[[ Source material open ]]

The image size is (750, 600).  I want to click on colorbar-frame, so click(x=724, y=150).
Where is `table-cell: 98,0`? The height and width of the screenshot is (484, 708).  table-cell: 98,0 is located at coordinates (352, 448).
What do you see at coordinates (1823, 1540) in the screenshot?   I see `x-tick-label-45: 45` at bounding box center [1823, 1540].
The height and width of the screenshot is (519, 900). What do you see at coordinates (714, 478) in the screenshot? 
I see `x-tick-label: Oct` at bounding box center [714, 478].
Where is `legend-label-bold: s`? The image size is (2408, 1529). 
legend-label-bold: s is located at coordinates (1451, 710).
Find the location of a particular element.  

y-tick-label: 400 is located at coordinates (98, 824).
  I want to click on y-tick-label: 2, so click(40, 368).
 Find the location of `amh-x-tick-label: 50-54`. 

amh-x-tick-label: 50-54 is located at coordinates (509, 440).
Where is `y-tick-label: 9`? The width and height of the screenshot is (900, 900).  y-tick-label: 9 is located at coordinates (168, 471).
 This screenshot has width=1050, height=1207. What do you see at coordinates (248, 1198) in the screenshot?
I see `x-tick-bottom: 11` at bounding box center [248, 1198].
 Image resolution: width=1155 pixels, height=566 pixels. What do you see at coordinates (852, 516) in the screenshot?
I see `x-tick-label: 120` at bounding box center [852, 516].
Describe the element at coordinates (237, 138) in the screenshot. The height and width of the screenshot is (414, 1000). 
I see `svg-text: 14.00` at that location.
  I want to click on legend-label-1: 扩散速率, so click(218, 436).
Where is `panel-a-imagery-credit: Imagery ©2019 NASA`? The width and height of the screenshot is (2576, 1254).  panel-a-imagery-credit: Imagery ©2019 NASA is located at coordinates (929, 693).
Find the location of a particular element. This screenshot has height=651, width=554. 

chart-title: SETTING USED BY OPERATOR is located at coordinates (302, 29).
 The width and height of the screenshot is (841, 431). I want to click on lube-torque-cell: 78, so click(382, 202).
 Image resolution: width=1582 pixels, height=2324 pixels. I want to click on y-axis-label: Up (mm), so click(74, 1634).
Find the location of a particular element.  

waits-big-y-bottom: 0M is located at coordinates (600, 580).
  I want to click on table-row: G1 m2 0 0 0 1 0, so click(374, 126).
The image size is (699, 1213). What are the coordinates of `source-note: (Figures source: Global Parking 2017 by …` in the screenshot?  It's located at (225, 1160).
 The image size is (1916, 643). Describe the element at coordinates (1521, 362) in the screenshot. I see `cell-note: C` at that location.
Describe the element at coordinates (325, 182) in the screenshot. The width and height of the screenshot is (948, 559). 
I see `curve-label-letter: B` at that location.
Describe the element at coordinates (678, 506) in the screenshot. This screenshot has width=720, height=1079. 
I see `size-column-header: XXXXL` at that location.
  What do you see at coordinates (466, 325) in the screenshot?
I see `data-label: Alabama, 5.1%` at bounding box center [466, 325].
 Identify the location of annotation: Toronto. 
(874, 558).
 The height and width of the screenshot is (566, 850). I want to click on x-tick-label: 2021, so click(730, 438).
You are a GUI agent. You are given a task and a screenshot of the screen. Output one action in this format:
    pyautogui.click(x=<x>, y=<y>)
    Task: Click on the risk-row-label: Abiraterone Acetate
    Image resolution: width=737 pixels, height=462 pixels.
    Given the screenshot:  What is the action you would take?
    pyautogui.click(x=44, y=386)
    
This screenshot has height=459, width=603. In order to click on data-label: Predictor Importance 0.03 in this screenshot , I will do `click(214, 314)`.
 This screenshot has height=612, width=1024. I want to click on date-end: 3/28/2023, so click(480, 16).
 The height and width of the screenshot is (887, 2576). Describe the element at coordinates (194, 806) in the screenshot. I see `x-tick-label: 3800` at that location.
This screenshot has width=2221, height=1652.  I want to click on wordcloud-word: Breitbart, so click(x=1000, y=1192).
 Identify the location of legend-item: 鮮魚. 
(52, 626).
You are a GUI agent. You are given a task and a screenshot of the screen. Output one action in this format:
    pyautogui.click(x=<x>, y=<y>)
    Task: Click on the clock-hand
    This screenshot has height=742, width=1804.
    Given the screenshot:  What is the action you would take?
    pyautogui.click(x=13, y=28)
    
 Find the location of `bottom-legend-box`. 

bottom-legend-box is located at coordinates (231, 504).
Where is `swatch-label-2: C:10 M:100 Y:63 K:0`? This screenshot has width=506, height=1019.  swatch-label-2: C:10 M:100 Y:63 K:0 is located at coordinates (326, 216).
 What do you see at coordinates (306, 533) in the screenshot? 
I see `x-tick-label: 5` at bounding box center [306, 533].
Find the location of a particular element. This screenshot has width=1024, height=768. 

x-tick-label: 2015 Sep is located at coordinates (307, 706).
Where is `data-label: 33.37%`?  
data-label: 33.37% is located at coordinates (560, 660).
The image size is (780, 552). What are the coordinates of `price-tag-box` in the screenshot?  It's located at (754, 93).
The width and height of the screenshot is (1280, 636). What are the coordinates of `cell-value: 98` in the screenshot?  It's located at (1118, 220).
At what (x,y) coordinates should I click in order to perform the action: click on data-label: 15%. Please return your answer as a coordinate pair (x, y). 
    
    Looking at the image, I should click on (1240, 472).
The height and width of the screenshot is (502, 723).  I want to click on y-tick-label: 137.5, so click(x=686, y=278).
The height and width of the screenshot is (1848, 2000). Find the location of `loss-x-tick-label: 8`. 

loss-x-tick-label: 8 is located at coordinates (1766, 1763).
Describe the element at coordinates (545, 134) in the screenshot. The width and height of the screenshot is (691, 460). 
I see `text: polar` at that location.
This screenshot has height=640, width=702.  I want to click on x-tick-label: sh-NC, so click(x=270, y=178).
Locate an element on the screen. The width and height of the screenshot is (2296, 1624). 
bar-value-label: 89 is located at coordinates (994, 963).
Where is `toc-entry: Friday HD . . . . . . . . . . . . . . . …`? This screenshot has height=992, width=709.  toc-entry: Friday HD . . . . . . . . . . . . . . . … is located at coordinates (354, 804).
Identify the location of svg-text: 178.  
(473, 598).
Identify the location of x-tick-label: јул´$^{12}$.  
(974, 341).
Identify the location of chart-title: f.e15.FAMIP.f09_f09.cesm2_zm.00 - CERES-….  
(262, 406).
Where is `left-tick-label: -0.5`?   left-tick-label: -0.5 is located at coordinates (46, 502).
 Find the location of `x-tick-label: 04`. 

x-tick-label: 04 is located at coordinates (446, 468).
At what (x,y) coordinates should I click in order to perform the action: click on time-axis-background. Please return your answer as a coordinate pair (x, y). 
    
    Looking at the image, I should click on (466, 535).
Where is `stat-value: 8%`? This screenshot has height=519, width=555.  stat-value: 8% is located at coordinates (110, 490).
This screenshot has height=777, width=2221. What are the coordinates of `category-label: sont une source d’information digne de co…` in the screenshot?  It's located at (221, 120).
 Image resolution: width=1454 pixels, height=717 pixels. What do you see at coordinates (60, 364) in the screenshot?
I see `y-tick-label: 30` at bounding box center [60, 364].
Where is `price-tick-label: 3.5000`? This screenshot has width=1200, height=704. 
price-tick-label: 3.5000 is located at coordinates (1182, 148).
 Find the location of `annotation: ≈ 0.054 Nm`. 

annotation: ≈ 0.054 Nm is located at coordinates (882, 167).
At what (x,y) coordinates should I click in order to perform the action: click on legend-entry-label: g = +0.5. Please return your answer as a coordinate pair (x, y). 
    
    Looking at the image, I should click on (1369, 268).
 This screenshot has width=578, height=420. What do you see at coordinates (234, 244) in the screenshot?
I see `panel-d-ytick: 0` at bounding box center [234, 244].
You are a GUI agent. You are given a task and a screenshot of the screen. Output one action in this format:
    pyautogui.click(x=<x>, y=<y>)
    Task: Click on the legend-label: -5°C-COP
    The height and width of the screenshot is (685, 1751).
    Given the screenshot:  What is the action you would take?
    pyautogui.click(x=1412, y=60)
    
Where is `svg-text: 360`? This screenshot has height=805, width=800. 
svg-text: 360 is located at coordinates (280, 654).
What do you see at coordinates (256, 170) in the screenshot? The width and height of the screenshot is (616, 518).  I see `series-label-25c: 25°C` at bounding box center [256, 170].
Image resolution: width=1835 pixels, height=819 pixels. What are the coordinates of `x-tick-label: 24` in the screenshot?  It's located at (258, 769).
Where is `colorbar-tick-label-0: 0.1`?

[[ Source material closed ]]

_Exercise details_
Format the records as a numbered list, leaving out blank lines. Begin at the line containing "The height and width of the screenshot is (502, 723)." and stop after the line containing "x-tick-label: 04 is".

_Answer_
1. The height and width of the screenshot is (502, 723).  I want to click on y-tick-label: 137.5, so click(x=686, y=278).
2. The height and width of the screenshot is (1848, 2000). Find the location of `loss-x-tick-label: 8`. 
3. loss-x-tick-label: 8 is located at coordinates (1766, 1763).
4. Describe the element at coordinates (545, 134) in the screenshot. The width and height of the screenshot is (691, 460). 
5. I see `text: polar` at that location.
6. This screenshot has height=640, width=702.  I want to click on x-tick-label: sh-NC, so click(x=270, y=178).
7. Locate an element on the screen. The width and height of the screenshot is (2296, 1624). 
8. bar-value-label: 89 is located at coordinates (994, 963).
9. Where is `toc-entry: Friday HD . . . . . . . . . . . . . . . …`? This screenshot has height=992, width=709.  toc-entry: Friday HD . . . . . . . . . . . . . . . … is located at coordinates (354, 804).
10. Identify the location of svg-text: 178.  
11. (473, 598).
12. Identify the location of x-tick-label: јул´$^{12}$.  
13. (974, 341).
14. Identify the location of chart-title: f.e15.FAMIP.f09_f09.cesm2_zm.00 - CERES-….  
15. (262, 406).
16. Where is `left-tick-label: -0.5`?   left-tick-label: -0.5 is located at coordinates (46, 502).
17.  Find the location of `x-tick-label: 04`. 
18. x-tick-label: 04 is located at coordinates (446, 468).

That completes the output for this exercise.